L’ordre mondial, qui s’est construit au fur et à mesure de la sortie des différents grands conflits de l’histoire, est de nouveau entré dans une période de grande instabilité. Certes, la région du Moyen-Orient concentre des antagonismes propices à l’enclenchement de cette « spirale infernale » de la montée aux extrêmes : le conflit israélo-palestinien qui perdure depuis les débuts de l’État d’Israël attise les tensions dans la région, notamment entre l’Iran et les États du Golfe. Là encore, la logique de la guerre comme duel à grande échelle montant mécaniquement aux extrêmes s’illustre dans cet affrontement de puissances régionales.
Ce contexte est d’autant plus inquiétant que l’arme nucléaire est présente dans cette région. Nous avons, en France, appris à concevoir l’arme atomique, grâce à notre doctrine de dissuasion, comme un « facteur de paix » : son potentiel de destruction est tel qu’il dissuade tout agresseur de s’en prendre aux intérêts vitaux de la Nation. La crédibilité de la dissuasion repose sur des principes doctrinaux solides et sur un savoir-faire technologique de pointe.
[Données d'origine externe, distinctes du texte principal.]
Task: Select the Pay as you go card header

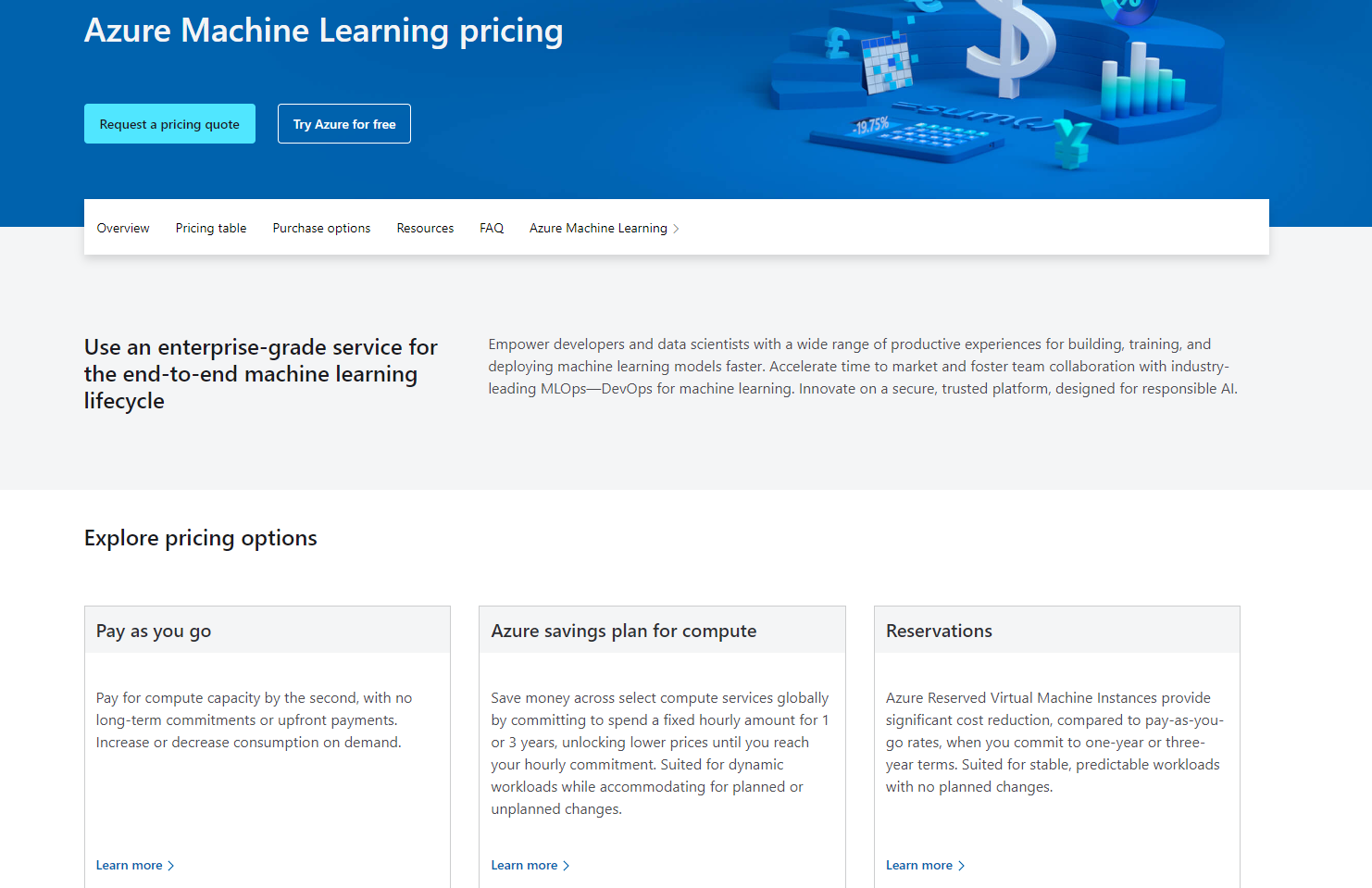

Toutefois, certains acteurs de la scène internationale n’ont pas la même approche doctrinale de l’emploi de cette arme aux conséquences pourtant si terrifiantes. Il n’est pas sûr que le concept clausewitzien de montée aux extrêmes puisse suffire à penser un affrontement par armes nucléaires : l’anéantissement des parties en guerre, sans oublier les dommages collatéraux occasionnés, y sont garanti. Faire face à ce monde terrifiant et y exercer les responsabilités d’officier demande un véritable courage, un courage aussi physique que moral et intellectuel.
Le courage de penser
Vous allez, lors de cette semaine, être amenés à réfléchir à ce qu’est un officier au service de la Nation dans notre monde d’aujourd’hui, finalement, à faire un exercice d’introspection. Votre engagement au service de la Nation est sous-tendu par des valeurs qui vous attachent à la fois au statut militaire et à vos concitoyens. Il suppose un sens du devoir et une valeur essentielle qui est le courage.
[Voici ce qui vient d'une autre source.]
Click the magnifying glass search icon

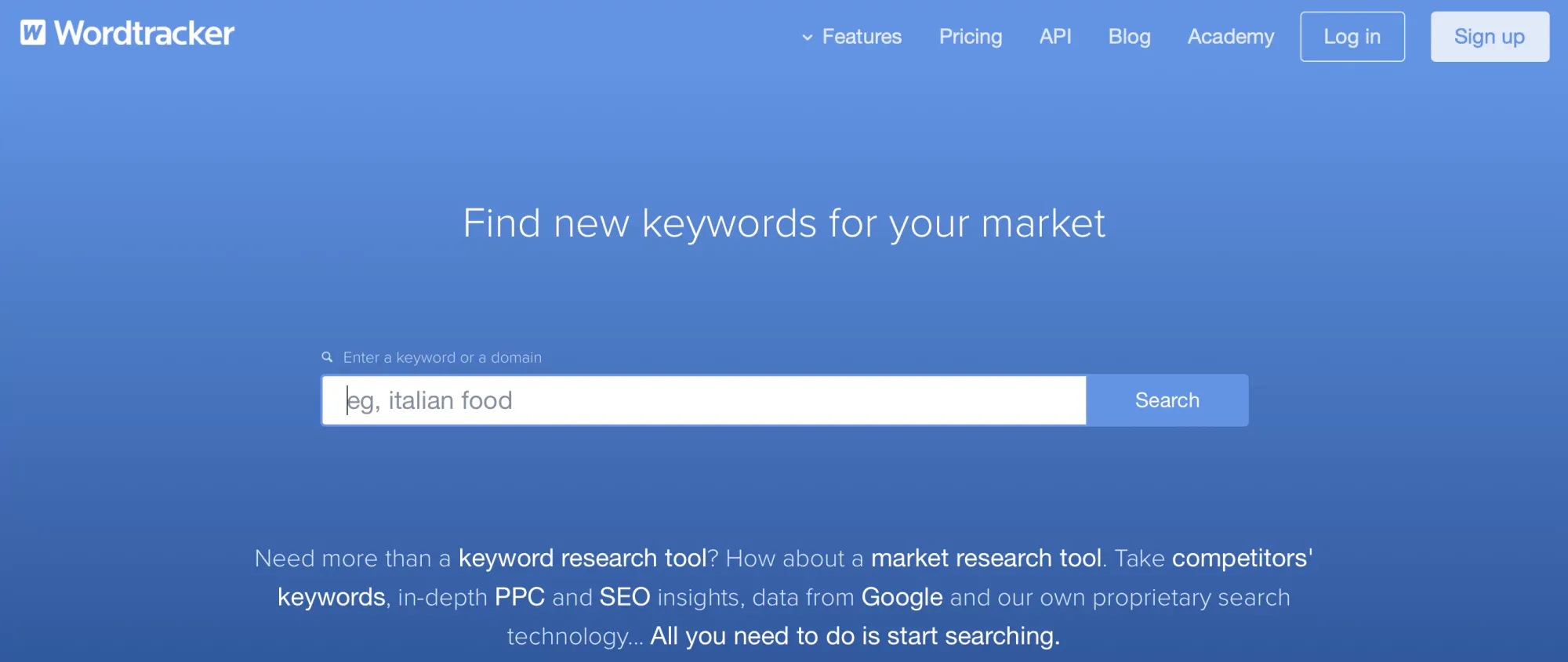(x=327, y=356)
Les forces morales, dont nous parlions plus avant, permettent de « désapprendre la peur » (1) et de développer cette valeur du courage. Combattre la peur n’est pas une chose naturelle ; les hommes ont toujours tenté de s’en détourner, de la contourner. En évoluant, nos sociétés ont élaboré des stratégies complexes d’évitement, comme la démystification et la dévalorisation de la sphère imaginaire, remplie d’histoires effrayantes, et comme l’abandon de toute prise de risque face à l’incertitude, devenue insupportable. Le courage doit pouvoir à nouveau se révéler dans l’action et la parole, dans l’engagement à combattre les forces chaotiques qui se déchaînent.
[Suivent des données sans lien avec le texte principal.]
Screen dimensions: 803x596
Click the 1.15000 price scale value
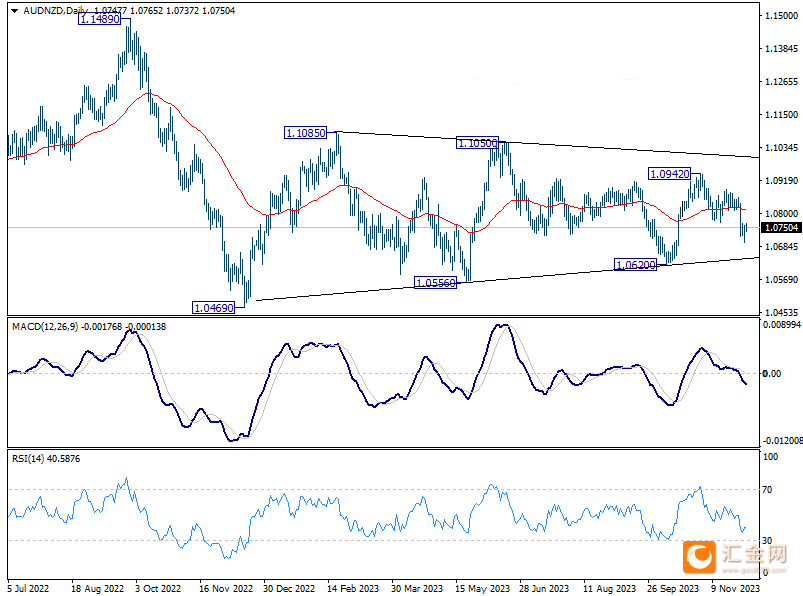(781, 16)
Le sacrifice suprême de nos guerriers modernes témoigne d’une foi en l’être humain qu’il ne faut pas abandonner en ces temps difficiles. L’espoir est présent dans chaque homme qui, un jour, a eu le courage, sans en prendre forcément conscience, d’agir, de parler, de « penser ». Néanmoins attention ! Si l’intelligence doit permettre d’appréhender la complexité des situations, elle ne peut s’exercer convenablement qu’avec le discernement, conjonction de l’intelligence et de l’expérience. L’engagement dans l’action est intrinsèquement fort de sens. Il est le fruit d’une volonté, d’une éducation et de valeurs profondément ancrées, mais il demande à se nourrir constamment d’une réflexion toujours vive, perspicace et essentielle. ♦
(1) Bachelard Gaston, La Terre et les rêveries de la volonté, José Corti, 1945, p. 398.